In total, NIH spent $1.04 billion on diabetes research (both type 1 and type 2) in FY2018 (most recent data available). The NIH Special Diabetes Program represented about 14% of total funding on all NIH diabetes research activities. Notably, NIH does not categorize its research funding for diabetes by type (1 or 2). Therefore, CRS cannot determine the percentage of total type 1 diabetes research funding made up by the Special Diabetes Program compared to discretionary funding sources.

The IHS Program

American Indians and Alaska Natives have high rates of diabetes. Prior to the inception of the Special Diabetes Program for Indians (SDPI), these rates had been increasing over time. The SDPI program was enacted to reduce both new cases of diabetes and the rates of complications among the IHS's diabetic population. Although diabetes rates among the IHS service population remain high, they have not increased since 2011, which some advocates and the IHS attribute to the program. HHS research also estimated that the program reduced Medicare diabetes treatment costs under two scenarios over a ten-year period by as low as $436 million and as high as $520 million.

SDPI provides grants to fund more than 300 programs administered by Indian Tribes and Tribal Organizations that undertake evidence based-community programs to prevent and treat diabetes. It supports activities such as nutrition and exercise counseling that seek to prevent diabetes and activities to monitor diabetes related complications, such as foot and eye screening. The program also provides support for IHS's diabetes surveillance efforts.

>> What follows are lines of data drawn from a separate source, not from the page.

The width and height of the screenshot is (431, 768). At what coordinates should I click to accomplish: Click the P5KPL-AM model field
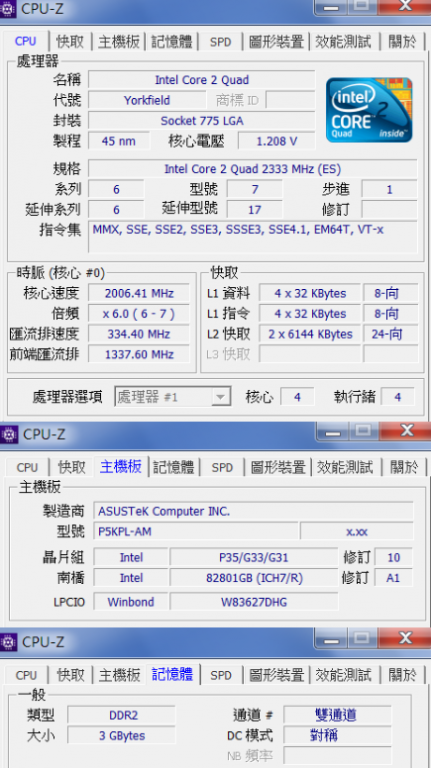click(x=195, y=531)
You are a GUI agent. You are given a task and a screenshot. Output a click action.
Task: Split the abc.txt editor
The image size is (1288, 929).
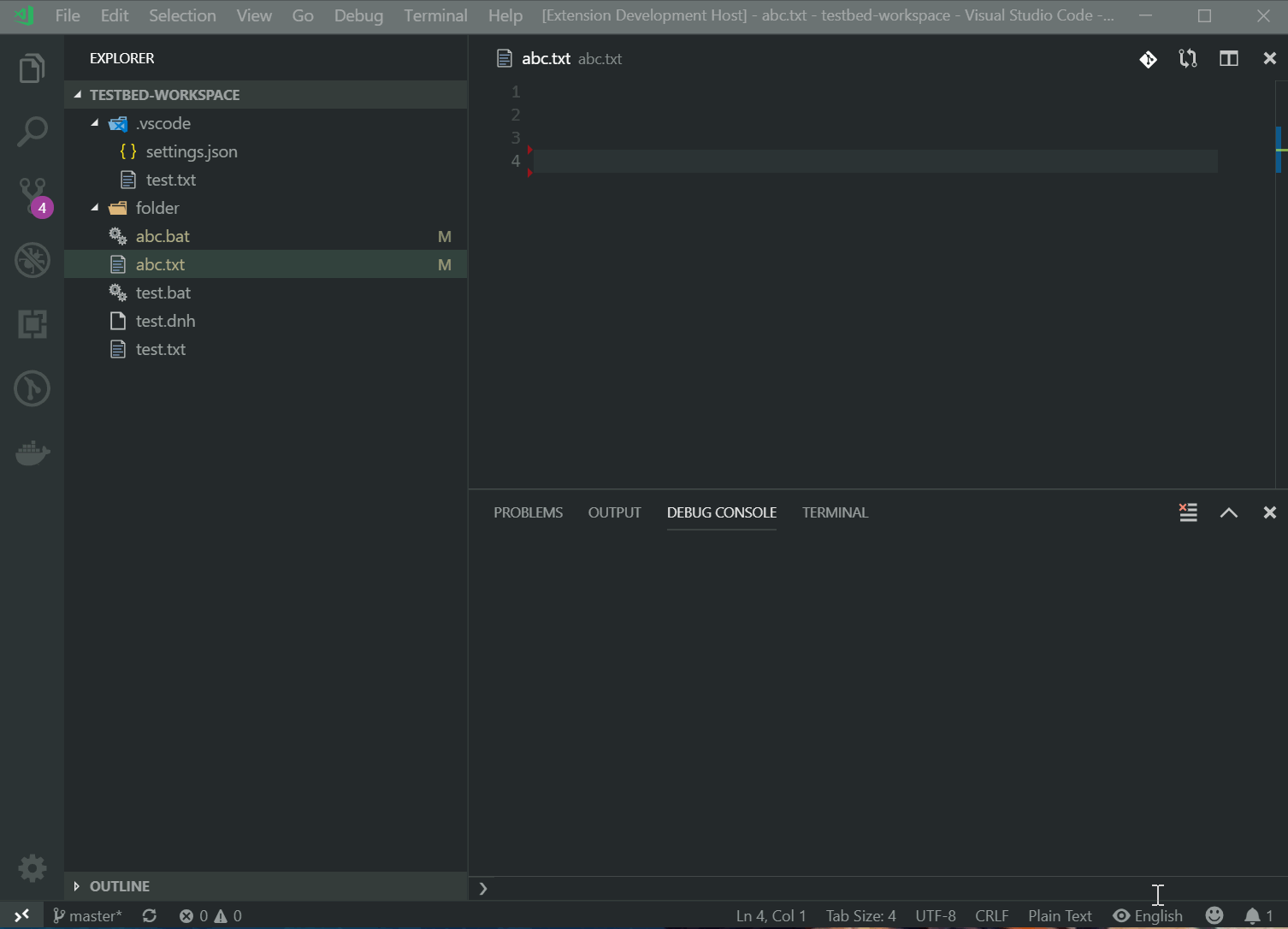[1228, 58]
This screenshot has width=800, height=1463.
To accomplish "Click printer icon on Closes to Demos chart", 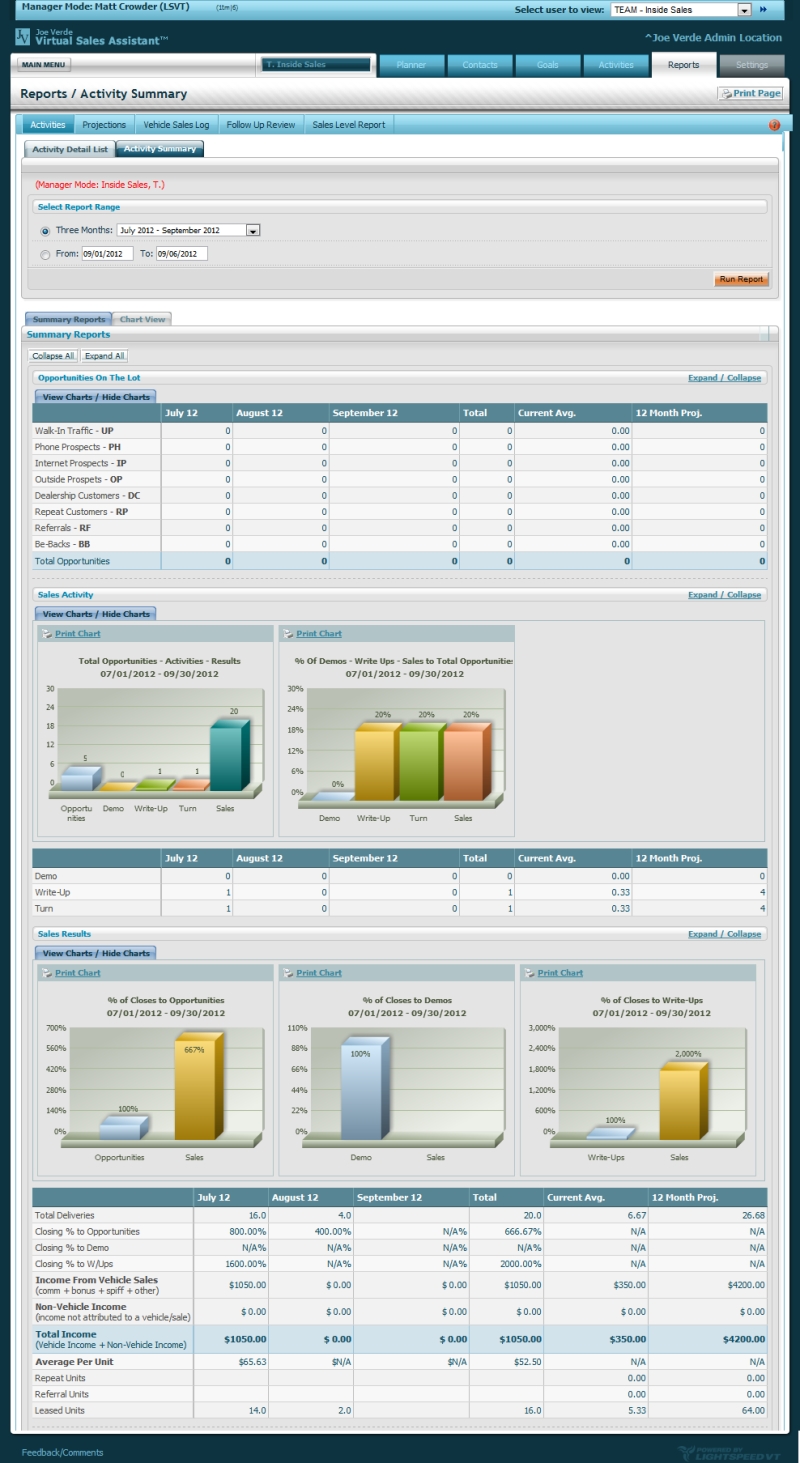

IHS funds health services, but the needs for services generally exceed available funding. For example, IHS data indicate that it denied or deferred referrals for more than 163,000 services in FY2018. As part of IHS's strategy to manage resources, it focuses on prevention of common conditions, including diabetes. IHS's prevention efforts may complement SDPI programs, as both can be used to support wellness and nutrition programs.

Policy Considerations

Congress may face a number of policy questions with regard to the two diabetes programs, including:

Legislative Options That Extend Funding

Legislation has been introduced in the 116th Congress that would extend these programs for five years (H.R. 2668, H.R. 2680, and S. 192). Both House bills would increase each program's funding from FY2019 levels of $150 million to $200 million annually, whereas the Senate bill would maintain FY2019 funding levels. In addition, full-year FY2020 funding at the FY2019 level is included in a larger health care package under consideration related to prescription drug prices (H.R. 2700). Separately, a five-year funding extension at the FY2019 level for both programs is included in legislation that aims to address surprise medical billing (S. 1895).